Unnamed: 0,zip,lat,lng,city,state_id,state_name,zcta,parent_zcta,population,density,county_fips,county_name,all_county_weights,imprecise,military,timezone
0,601,18.18,-66.7522,Adjuntas,PR,Puerto Rico,True,,18570,111.4,72001,Adjuntas,"{'72001':99.43,'72141':0.57}",False,False,America/Puerto_Rico
1,602,18.3607,-67.1752,Aguada,PR,Puerto Rico,True,,41520,523.7,72003,Aguada,{'72003':100},False,False,America/Puerto_Rico
2,603,18.4544,-67.122,Aguadilla,PR,Puerto Rico,True,,54689,667.9,72005,Aguadilla,{'72005':100},False,False,America/Puerto_Rico
3,606,18.1672,-66.9383,Maricao,PR,Puerto Rico,True,,6615,60.4,72093,Maricao,"{'72093':94.88,'72121':1.35,'72153':3.78}",False,False,America/Puerto_Rico
4,610,18.2903,-67.1224,Anasco,PR,Puerto Rico,True,,29016,311.9,72011,Añasco,"{'72003':0.55,'72011':99.45}",False,False,America/Puerto_Rico


I'll only need the zip code, latitude, longitude city and state.
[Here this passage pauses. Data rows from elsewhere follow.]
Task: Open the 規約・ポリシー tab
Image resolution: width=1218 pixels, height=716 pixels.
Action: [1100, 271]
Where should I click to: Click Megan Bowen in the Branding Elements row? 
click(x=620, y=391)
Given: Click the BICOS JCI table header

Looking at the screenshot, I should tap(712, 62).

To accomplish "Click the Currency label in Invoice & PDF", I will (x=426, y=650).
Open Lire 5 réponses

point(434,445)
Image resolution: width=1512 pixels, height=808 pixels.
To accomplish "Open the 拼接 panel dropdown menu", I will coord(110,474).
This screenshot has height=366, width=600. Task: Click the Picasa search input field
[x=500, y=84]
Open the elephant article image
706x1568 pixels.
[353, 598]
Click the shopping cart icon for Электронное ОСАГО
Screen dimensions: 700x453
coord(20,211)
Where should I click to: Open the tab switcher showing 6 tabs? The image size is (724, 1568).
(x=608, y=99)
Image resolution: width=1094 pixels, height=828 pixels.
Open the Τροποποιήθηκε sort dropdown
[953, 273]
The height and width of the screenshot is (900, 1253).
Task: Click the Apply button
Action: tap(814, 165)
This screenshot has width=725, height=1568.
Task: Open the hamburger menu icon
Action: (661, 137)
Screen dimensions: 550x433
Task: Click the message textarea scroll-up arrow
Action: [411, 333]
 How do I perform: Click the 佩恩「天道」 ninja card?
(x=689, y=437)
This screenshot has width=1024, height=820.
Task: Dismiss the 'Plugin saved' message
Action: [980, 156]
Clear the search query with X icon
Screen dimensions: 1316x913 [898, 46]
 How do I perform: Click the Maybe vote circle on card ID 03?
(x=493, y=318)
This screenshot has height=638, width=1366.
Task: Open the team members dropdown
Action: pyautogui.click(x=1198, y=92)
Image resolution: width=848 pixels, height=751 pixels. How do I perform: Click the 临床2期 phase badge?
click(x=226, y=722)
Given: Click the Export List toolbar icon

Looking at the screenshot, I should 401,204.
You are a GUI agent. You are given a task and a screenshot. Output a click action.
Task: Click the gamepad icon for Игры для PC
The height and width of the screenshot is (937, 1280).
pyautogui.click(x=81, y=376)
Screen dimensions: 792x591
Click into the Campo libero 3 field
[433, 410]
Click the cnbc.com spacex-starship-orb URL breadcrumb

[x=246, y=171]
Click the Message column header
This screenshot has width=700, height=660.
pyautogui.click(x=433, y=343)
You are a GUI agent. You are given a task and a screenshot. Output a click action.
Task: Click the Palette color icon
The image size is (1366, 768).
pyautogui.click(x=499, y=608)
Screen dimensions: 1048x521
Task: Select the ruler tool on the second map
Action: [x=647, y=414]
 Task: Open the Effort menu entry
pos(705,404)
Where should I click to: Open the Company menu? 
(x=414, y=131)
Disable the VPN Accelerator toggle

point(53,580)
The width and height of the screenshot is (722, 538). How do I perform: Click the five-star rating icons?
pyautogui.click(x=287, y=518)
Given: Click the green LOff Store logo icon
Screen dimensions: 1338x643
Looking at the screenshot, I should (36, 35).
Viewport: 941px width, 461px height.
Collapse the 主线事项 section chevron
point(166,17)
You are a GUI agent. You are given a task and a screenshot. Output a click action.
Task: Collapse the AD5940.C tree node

So we can drop all other columns in the dataframe.

In [13]:
columns_drop=['zcta','parent_zcta','population','density','county_fips','county_name','all_county_weights','imprecise','military','timezone']
zipcodes.drop(columns_drop,axis=1,inplace=True)

In [14]:
zipcodes.head()

Unnamed: 0,zip,lat,lng,city,state_id,state_name
0,601,18.18,-66.7522,Adjuntas,PR,Puerto Rico
1,602,18.3607,-67.1752,Aguada,PR,Puerto Rico
2,603,18.4544,-67.122,Aguadilla,PR,Puerto Rico
3,606,18.1672,-66.9383,Maricao,PR,Puerto Rico
4,610,18.2903,-67.1224,Anasco,PR,Puerto Rico


Since I'll run the project with three specific destinations (Boston, DC and New York City), we can split this dataset to obtain the zipcodes per city.

In [15]:
Boston_zipcodes=zipcodes[(zipcodes['state_id']=='MA')&(zipcodes['city']=='Boston')]
DC_zipcodes=zipcodes[(zipcodes['state_id']=='DC')&(zipcodes['city']=='Washington')]
NYC_zipcodes=zipcodes[(zipcodes['state_id']=='NY')&(zipcodes['city']=='New York')]

In [16]:
Boston_zipcodes

Unnamed: 0,zip,lat,lng,city,state_id,state_name
462,2108,42.3577,-71.0651,Boston,MA,Massachusetts
463,2109,42.3648,-71.053,Boston,MA,Massachusetts
464,2110,42.3583,-71.0518,Boston,MA,Massachusetts
465,2111,42.3501,-71.0591,Boston,MA,Massachusetts
466,2113,42.3653,-71.0553,Boston,MA,Massachusetts
467,2114,42.3632,-71.0673,Boston,MA,Massachusetts
468,2115,42.341,-71.0946,Boston,MA,Massachusetts
469,2116,42.3505,-71.0756,Boston,MA,Massachusetts
470,2118,42.3382,-71.0708,Boston,MA,Massachusetts
501,2163,42.3663,-71.1209,Boston,MA,Massachusetts


These three datasets will be the group of zipcodes I'll use to obtain the venues from the Foursquare API.